■ TEXTAUSZUG
       > dem Tisch.
       
 (IMG) Bild: Die Neuregelung der Sterbehilfe soll dieses Jahr noch geschehen
       
       BERLIN taz | Im April soll der Bundestag seine Entscheidung zur
       Corona-Impfpflicht treffen. Unmittelbar danach steht für das Parlament
       schon die nächste ethische Grundsatzfrage an: [1][Die Neuregelung der
       Sterbehilfe], seit einem Urteil des Verfassungsgerichts im Jahr 2020 nötig,
       soll in diesem Jahr endlich über die Bühne gehen. Angedacht ist eine
       Orientierungsdebatte vor der Sommerpause und eine Entscheidung noch in
       diesem Jahr. Mindestens drei Gesetzesentwürfe werden nach jetzigem Stand
       unter Aufhebung des Fraktionszwangs zur Abstimmung stehen.

■ IHRE AUFGABEN
1: Wodurch wurde die Neuregelung der Sterbehilfe laut dem Textauszug nötig, und wann geschah das?
2: Welche Zeitpunkte nennt der Textauszug für Entscheidungen, Debatten oder Urteile? Geben Sie zu jedem Zeitpunkt an, was dann geschieht oder geschah.
3: Fassen Sie den Absatz des Textauszugs, der mit „BERLIN taz | Im April“ beginnt, als Stichpunktliste mit seinen wichtigsten Fakten zusammen.
Die Datensätze stehen in keinem Zusammenhang mit dem Textauszug.

Gespeicherte Datensätze:

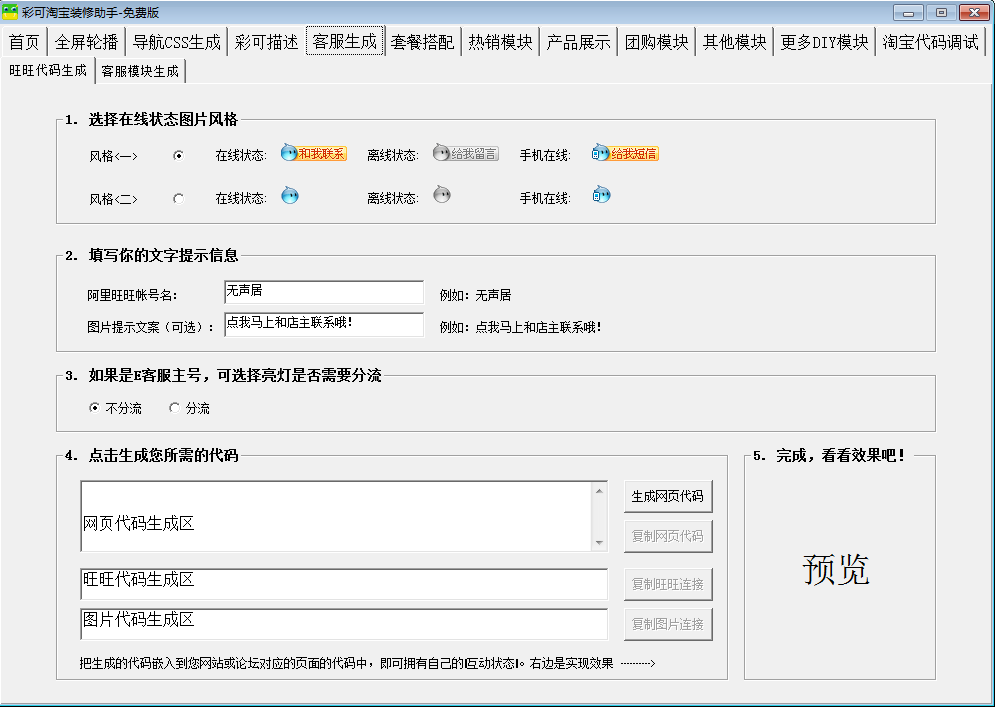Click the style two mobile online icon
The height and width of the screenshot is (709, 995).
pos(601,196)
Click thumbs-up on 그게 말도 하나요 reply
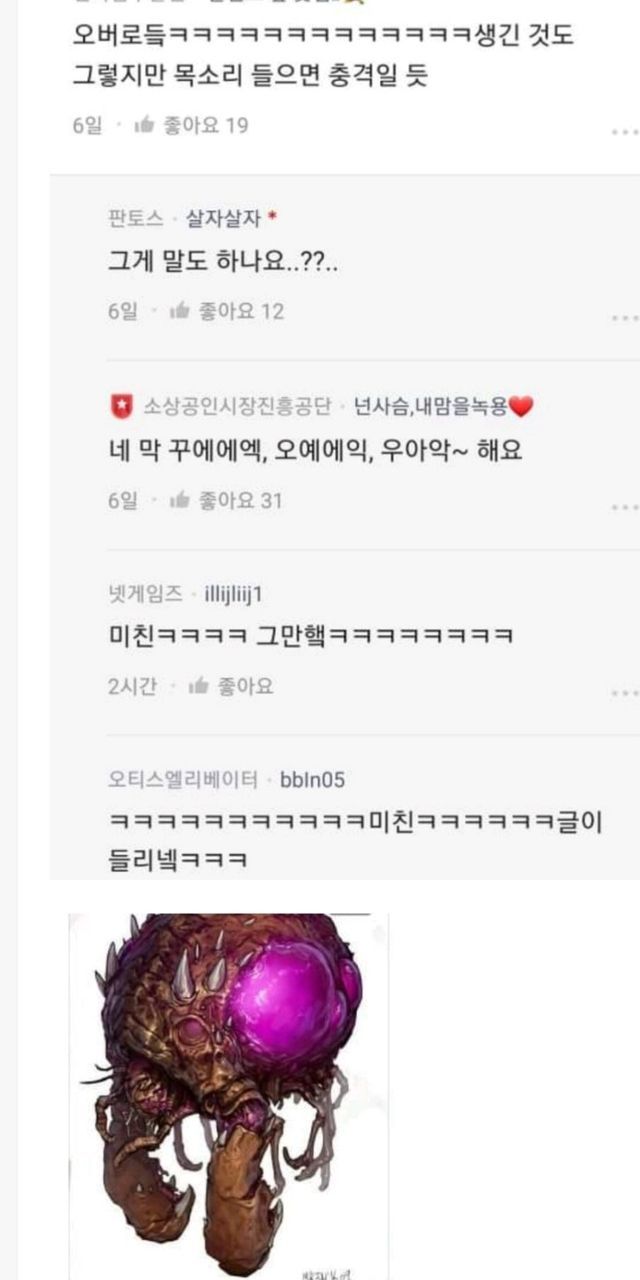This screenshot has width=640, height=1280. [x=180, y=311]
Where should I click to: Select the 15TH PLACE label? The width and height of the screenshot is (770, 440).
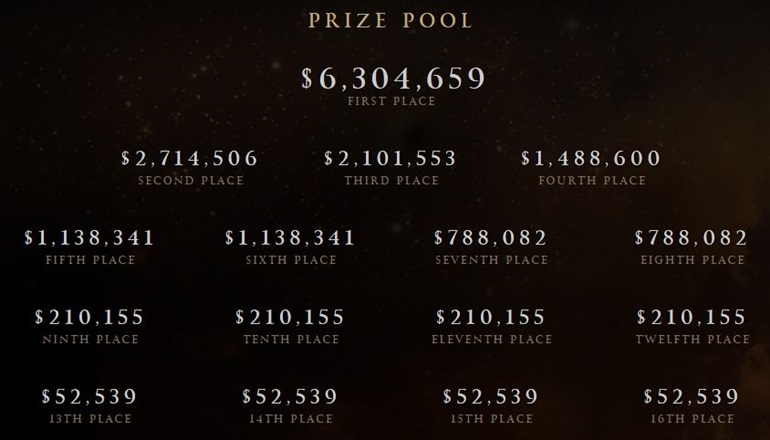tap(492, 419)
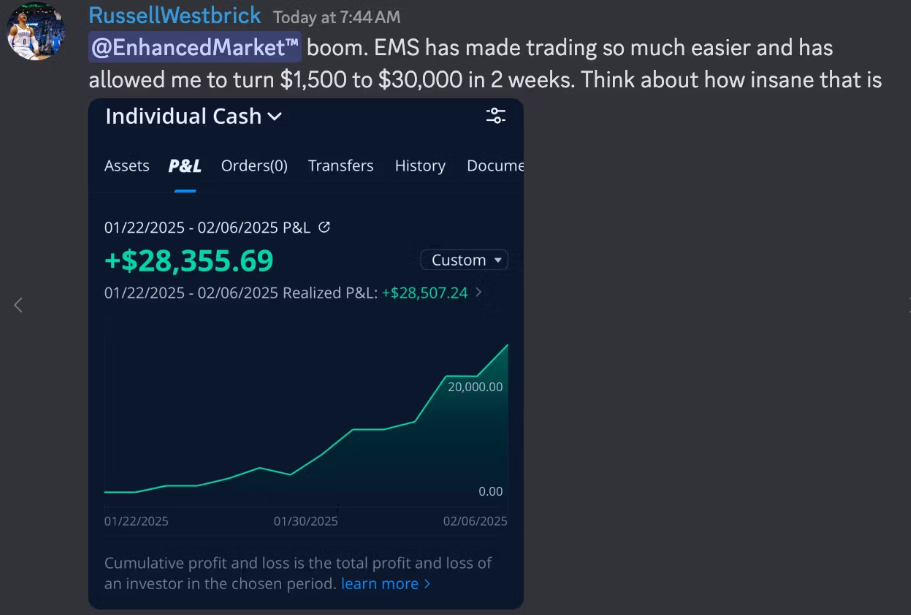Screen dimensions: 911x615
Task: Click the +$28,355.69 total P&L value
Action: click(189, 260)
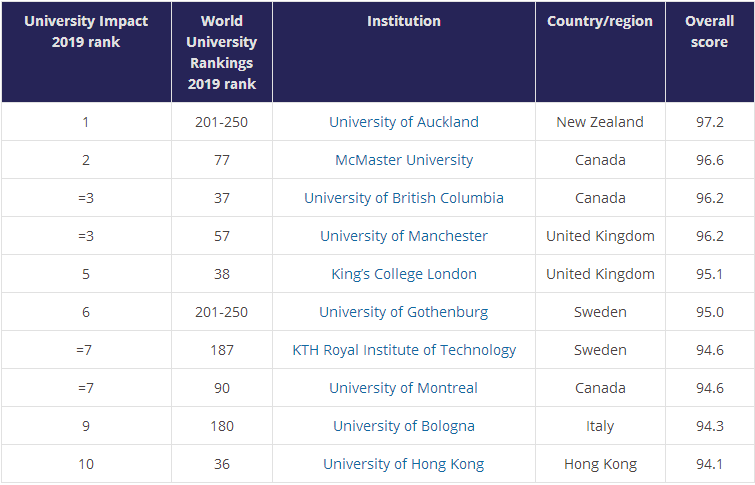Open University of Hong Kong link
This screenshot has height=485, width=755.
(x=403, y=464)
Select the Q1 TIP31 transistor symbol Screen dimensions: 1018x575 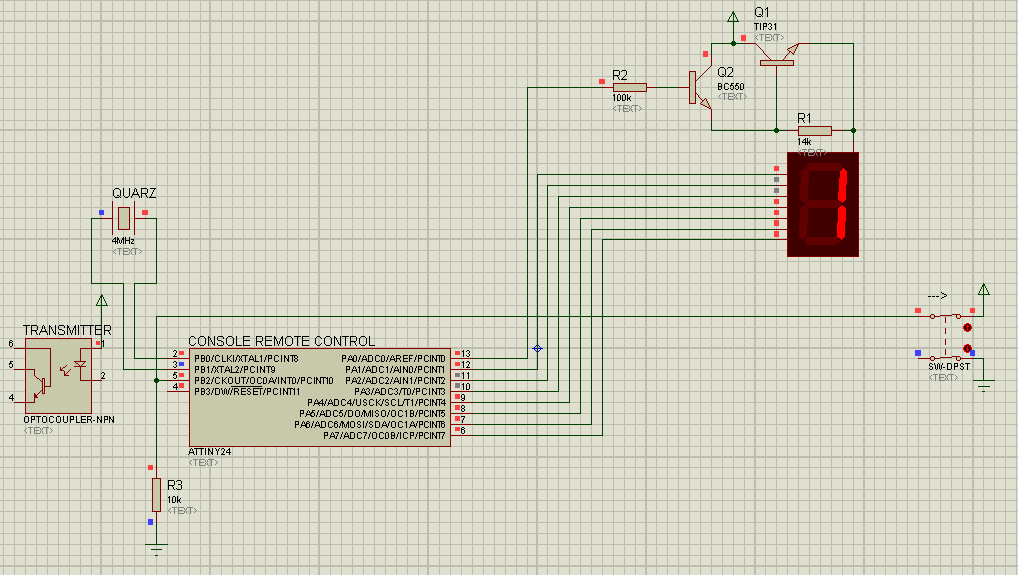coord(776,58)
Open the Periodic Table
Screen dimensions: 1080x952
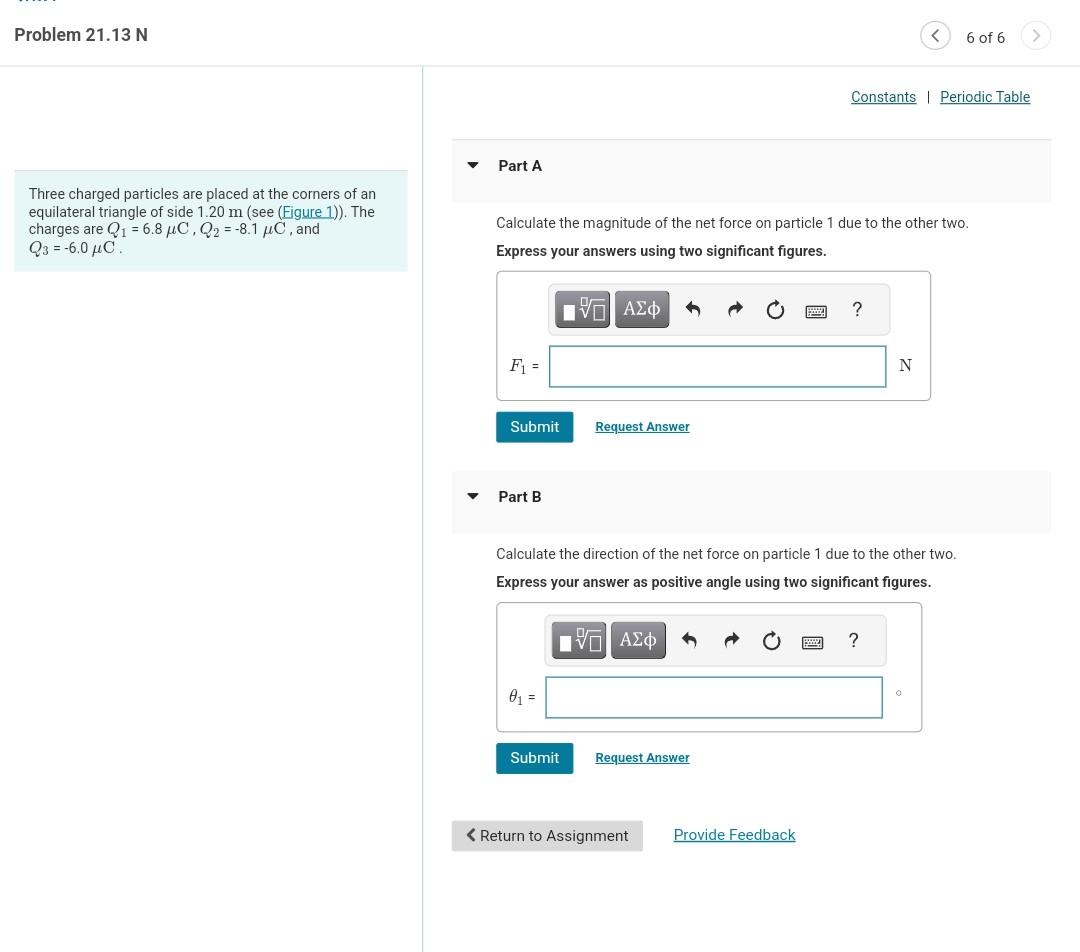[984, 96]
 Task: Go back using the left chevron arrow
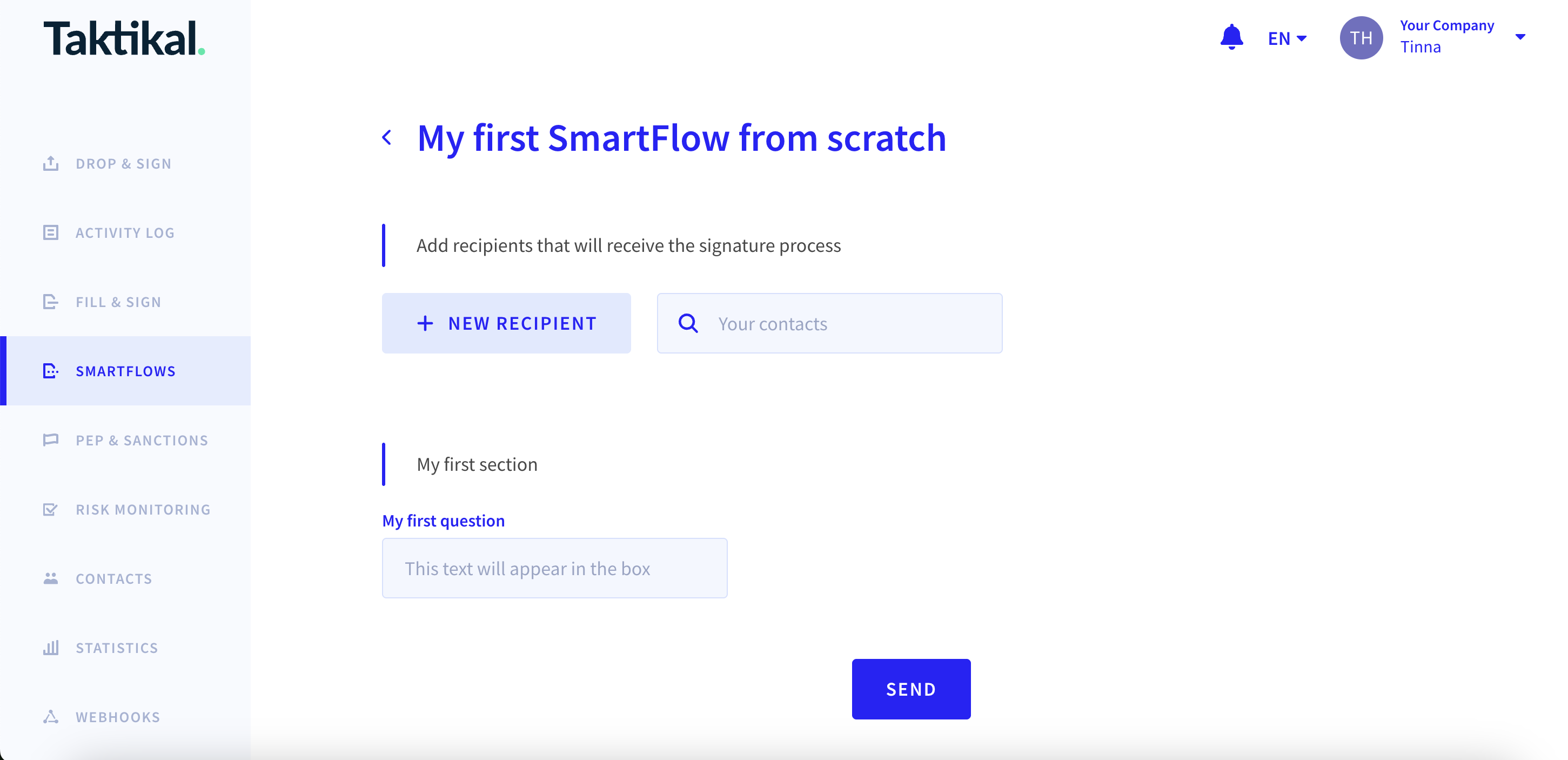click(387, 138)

■ ANTWORTEN NACHEINANDER
1: Durch ein Urteil des Verfassungsgerichts im Jahr 2020.

2:
- Im April: Entscheidung des Bundestags zur Corona-Impfpflicht
- Im Jahr 2020: Urteil des Verfassungsgerichts
- Vor der Sommerpause: Orientierungsdebatte zur Sterbehilfe
- Noch in diesem Jahr: Entscheidung zur Neuregelung der Sterbehilfe

3:
- Im April entscheidet der Bundestag über die Corona-Impfpflicht.
- Unmittelbar danach folgt die Neuregelung der Sterbehilfe, die seit einem Urteil des Verfassungsgerichts 2020 nötig ist.
- Geplant sind eine Orientierungsdebatte vor der Sommerpause und eine Entscheidung noch in diesem Jahr.
- Nach jetzigem Stand werden mindestens drei Gesetzesentwürfe ohne Fraktionszwang zur Abstimmung stehen.